I could blame it on becoming a parent. I’m already a frighteningly sensitive person, and now my son blows open a new portal of acute feelings, including the most intense pangs of doubt, impatience, and heart-bursting ache for his welfare. I exist like an emotional puff pastry — flakes of feelings falling down onto my messy lap at the slightest jostle. Just a snippet of some violence done to a child on the fading ticker of the corner of the news channel I skipped over on my way to Downton Abbey… and I am on the verge of existential crisis.

And so it is this week, if the muse couldn’t corner me any more, I cross paths with the writings of psychotherapist and artist, Alice Miller.

Her premise is simple: Our culture is violent because we learn not to feel. It seems like old news now, but an insight that is all too ubiquitously relevant: Repressed feelings are a reaction to being hurt, often by parents, and that a child, completely dependent on those parents, must repress them or else be killed by the pain. A numb child can grow into an adult who lacks empathy for others, and in turn inflicts pain on their own children, as well as others.

Trust me I hear the groans from those who know me as overly sensitive and analytical. Obviously, this encompasses my own dealings with my childhood and shaping my son’s childhood, but more interestingly involves the resistance to writing this and avoiding the studio.

I’ve never met an artist who didn’t feel things deeply or who didn’t want to question things, even if it’s the story tickering off the corner of the news screen.

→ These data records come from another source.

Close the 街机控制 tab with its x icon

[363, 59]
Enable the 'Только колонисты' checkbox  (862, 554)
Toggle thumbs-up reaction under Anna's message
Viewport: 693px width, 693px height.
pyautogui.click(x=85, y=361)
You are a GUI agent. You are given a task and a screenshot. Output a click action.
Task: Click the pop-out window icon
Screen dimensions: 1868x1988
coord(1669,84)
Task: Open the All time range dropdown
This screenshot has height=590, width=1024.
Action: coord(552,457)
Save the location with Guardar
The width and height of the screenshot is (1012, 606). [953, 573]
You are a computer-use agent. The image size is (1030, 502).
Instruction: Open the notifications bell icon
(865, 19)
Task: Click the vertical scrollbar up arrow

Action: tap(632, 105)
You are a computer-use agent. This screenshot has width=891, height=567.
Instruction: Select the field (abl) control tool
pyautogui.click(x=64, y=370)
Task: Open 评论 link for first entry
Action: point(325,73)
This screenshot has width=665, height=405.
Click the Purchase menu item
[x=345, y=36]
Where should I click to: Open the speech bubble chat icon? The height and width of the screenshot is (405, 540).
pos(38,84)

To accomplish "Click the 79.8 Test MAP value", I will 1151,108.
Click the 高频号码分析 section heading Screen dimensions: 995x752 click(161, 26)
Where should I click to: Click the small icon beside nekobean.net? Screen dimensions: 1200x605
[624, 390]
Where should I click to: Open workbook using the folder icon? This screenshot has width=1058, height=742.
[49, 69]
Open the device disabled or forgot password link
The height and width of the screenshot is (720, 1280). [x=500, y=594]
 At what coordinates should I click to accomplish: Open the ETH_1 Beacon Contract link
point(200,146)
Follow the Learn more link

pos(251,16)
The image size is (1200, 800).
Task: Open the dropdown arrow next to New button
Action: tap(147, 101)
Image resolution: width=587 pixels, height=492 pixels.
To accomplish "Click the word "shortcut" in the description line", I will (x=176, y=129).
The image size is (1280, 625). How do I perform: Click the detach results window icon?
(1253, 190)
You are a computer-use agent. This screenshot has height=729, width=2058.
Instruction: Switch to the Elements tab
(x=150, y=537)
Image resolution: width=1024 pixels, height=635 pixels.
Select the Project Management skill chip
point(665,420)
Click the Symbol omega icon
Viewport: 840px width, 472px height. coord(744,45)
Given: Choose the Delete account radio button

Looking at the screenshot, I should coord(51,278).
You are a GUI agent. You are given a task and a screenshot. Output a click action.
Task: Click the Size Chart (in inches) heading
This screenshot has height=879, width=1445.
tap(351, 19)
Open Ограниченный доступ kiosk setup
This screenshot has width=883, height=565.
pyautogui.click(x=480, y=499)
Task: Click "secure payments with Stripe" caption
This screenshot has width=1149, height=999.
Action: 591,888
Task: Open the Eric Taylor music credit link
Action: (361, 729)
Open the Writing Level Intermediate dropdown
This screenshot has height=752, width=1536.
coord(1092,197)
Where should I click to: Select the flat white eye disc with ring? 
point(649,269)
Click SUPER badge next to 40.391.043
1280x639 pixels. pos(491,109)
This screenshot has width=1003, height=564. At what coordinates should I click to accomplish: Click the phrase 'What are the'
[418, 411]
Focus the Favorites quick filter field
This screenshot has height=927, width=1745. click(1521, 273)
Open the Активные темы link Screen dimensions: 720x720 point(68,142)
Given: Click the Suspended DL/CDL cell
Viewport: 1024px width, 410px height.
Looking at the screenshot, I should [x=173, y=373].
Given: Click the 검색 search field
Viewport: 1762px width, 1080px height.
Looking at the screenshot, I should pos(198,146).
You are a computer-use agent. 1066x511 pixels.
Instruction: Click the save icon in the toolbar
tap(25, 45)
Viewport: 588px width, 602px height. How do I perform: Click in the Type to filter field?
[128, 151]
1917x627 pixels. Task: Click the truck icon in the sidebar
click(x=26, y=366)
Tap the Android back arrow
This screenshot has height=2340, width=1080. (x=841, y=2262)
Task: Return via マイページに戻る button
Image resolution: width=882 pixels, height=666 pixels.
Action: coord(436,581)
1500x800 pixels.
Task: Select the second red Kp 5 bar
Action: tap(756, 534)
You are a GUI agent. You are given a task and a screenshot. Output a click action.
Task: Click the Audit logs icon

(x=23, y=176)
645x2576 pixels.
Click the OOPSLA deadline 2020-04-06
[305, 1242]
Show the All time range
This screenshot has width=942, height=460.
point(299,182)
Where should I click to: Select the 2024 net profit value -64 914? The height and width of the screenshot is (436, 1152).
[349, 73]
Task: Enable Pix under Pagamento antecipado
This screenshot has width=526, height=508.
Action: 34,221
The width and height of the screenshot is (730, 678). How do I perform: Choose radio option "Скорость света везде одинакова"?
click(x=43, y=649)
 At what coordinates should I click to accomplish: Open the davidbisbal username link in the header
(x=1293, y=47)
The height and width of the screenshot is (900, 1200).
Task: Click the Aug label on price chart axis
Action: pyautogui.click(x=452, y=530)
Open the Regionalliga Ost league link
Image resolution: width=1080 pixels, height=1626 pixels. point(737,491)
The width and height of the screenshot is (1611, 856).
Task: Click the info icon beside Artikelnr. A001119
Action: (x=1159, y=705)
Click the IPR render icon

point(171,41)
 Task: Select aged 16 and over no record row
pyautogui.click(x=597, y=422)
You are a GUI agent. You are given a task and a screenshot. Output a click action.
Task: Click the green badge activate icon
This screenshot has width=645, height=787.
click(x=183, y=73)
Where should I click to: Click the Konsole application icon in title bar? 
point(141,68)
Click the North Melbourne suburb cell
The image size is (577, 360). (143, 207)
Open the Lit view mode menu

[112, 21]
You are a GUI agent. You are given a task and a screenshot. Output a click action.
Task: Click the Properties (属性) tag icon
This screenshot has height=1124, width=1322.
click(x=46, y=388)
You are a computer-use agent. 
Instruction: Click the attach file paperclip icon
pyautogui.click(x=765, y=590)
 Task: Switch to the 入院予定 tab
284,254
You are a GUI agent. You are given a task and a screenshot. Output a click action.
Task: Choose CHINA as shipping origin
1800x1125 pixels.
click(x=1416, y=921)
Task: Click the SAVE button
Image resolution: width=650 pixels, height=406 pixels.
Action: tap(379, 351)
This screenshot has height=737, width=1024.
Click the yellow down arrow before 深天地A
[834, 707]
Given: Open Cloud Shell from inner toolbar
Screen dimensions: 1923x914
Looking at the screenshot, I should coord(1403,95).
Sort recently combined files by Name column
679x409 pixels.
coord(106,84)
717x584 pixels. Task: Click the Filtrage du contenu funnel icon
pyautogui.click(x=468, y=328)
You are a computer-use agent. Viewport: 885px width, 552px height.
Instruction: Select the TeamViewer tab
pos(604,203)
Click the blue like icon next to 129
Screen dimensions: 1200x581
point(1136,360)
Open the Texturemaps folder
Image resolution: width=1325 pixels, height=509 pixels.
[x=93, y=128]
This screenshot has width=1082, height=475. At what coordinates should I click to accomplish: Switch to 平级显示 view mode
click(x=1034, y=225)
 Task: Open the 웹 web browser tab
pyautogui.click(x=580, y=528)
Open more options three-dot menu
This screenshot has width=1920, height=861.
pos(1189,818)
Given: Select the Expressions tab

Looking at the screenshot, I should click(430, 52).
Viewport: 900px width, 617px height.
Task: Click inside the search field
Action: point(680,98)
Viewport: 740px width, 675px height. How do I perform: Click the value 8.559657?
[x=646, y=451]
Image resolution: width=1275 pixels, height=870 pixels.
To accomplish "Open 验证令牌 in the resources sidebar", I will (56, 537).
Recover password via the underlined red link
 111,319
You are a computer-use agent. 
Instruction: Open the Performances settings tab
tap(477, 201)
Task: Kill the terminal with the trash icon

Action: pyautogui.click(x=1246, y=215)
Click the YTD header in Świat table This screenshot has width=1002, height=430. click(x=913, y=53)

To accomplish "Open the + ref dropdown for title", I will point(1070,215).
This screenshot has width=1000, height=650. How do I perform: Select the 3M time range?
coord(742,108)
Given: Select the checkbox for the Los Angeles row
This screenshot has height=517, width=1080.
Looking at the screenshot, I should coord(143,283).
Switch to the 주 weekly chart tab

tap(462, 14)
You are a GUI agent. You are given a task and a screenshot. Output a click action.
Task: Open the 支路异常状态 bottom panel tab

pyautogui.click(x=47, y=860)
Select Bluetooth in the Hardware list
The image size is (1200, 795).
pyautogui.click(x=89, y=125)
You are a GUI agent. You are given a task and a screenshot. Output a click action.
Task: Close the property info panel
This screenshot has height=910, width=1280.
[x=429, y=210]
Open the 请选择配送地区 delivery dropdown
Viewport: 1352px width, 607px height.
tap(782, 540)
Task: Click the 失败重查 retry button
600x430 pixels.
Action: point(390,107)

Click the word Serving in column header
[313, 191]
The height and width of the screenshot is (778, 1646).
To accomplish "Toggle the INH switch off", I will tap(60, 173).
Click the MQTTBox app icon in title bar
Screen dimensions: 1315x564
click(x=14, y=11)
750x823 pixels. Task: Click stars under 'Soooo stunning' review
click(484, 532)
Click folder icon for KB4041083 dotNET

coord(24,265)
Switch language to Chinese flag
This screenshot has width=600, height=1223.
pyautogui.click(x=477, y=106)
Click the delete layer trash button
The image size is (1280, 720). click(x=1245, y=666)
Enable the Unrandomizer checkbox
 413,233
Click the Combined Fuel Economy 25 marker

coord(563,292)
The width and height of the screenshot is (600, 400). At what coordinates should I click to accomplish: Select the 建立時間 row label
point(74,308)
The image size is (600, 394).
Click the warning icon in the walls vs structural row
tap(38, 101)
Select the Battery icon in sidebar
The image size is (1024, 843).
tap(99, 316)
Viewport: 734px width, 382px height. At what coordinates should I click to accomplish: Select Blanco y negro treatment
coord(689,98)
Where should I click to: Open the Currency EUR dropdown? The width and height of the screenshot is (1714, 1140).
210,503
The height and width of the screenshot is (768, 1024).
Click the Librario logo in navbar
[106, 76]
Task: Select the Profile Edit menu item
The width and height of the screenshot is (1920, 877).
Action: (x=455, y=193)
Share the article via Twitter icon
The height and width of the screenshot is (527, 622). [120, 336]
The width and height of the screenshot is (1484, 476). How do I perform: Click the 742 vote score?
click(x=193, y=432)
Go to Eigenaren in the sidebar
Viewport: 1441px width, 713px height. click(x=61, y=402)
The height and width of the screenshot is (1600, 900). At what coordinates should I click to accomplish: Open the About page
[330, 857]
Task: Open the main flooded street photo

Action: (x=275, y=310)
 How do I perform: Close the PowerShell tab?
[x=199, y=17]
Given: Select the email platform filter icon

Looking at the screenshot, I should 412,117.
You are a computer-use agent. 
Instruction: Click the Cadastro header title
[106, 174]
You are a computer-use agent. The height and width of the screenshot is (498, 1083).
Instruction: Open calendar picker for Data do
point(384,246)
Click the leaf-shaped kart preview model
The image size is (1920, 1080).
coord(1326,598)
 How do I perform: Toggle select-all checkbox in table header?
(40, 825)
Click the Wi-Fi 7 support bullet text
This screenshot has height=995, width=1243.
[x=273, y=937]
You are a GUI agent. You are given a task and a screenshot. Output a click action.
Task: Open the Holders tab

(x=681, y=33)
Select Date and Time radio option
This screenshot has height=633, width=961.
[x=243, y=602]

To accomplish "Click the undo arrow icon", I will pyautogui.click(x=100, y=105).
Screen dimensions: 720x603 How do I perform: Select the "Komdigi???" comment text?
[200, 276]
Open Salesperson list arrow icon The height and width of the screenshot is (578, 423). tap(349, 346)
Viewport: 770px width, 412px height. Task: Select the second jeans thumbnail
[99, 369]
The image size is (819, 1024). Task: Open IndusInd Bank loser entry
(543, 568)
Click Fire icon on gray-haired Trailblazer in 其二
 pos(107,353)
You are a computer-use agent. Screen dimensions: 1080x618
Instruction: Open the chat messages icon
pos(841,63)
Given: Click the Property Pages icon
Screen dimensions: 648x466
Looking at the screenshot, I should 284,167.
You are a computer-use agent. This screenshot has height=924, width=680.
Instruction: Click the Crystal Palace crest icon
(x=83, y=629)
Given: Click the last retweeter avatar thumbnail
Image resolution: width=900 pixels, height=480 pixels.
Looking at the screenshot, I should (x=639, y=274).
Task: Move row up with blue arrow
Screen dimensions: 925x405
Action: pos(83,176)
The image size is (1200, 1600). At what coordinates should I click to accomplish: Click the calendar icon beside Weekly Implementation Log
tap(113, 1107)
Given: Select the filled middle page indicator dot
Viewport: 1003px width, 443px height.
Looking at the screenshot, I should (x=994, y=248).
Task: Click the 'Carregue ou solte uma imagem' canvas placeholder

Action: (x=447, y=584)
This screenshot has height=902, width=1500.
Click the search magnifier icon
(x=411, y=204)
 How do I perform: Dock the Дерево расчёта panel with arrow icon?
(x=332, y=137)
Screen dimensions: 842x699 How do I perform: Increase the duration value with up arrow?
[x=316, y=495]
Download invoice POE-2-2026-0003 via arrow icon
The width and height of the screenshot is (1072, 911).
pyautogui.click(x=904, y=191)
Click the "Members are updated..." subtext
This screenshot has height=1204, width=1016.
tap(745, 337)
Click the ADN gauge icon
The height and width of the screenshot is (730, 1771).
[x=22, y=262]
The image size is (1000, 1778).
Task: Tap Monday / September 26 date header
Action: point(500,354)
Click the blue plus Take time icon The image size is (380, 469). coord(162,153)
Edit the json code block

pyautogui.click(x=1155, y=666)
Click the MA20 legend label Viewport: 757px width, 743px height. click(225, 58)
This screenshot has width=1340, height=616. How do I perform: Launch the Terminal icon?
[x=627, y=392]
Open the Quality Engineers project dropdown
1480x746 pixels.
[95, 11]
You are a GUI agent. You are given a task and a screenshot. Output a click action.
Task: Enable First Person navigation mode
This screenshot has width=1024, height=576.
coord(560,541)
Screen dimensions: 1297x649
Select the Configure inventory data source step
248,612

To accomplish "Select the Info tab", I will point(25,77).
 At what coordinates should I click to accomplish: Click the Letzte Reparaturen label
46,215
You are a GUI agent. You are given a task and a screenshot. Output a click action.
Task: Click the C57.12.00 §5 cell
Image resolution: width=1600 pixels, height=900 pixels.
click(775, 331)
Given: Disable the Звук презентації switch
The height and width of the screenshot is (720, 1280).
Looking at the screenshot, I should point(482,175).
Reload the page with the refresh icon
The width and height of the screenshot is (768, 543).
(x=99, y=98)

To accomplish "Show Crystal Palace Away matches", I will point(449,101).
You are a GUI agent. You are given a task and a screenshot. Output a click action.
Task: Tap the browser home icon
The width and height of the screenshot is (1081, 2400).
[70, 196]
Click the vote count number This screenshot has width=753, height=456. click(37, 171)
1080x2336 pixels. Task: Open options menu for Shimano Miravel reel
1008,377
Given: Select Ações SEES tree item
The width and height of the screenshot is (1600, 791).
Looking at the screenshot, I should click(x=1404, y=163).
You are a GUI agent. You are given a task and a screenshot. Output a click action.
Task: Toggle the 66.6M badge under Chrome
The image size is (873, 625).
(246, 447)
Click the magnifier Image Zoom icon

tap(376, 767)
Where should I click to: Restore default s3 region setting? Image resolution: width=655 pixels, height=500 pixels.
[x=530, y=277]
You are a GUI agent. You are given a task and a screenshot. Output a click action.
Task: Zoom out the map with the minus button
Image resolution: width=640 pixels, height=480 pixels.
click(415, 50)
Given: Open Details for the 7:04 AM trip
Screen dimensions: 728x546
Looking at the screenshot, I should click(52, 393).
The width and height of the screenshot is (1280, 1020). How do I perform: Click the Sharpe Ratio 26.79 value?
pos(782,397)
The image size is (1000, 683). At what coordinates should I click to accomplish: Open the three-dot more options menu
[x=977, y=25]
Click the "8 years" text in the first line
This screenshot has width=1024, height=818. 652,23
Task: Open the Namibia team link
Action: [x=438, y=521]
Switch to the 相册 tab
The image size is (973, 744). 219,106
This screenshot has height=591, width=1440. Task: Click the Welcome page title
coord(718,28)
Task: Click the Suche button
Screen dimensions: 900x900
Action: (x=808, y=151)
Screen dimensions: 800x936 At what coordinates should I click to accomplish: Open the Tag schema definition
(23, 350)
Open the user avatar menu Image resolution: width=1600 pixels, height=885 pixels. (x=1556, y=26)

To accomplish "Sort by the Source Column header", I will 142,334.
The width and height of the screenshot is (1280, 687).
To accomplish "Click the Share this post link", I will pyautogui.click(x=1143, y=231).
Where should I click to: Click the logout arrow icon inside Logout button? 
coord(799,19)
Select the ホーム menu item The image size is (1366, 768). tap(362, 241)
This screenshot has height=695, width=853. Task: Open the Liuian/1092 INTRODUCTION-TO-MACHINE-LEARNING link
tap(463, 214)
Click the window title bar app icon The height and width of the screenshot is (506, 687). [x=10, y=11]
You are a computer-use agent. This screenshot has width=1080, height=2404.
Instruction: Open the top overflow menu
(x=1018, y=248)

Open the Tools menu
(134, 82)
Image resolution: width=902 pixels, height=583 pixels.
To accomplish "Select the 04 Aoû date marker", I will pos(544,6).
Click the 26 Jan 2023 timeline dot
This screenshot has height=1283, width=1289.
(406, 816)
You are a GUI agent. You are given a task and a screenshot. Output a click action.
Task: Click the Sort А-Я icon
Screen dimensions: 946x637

And this requires an exploration of the “furthest countries of one’s secret soul,” because, as Rilke penned, the most profound and unique art is borne by those “who have faced the danger, gone to the very end of an experience, to the point beyond which no human being can go.” In my silly, little case, I just might have to face the danger of being too banal, vulnerable and unoriginal.

Turns out Alice Miller felt that creative work trumped all the years she practiced psychotherapy. That, as Gadamer agrees, in play, albeit serious play, can we visit places outside of where we were supposed to go, off the paths we were only allowed to go.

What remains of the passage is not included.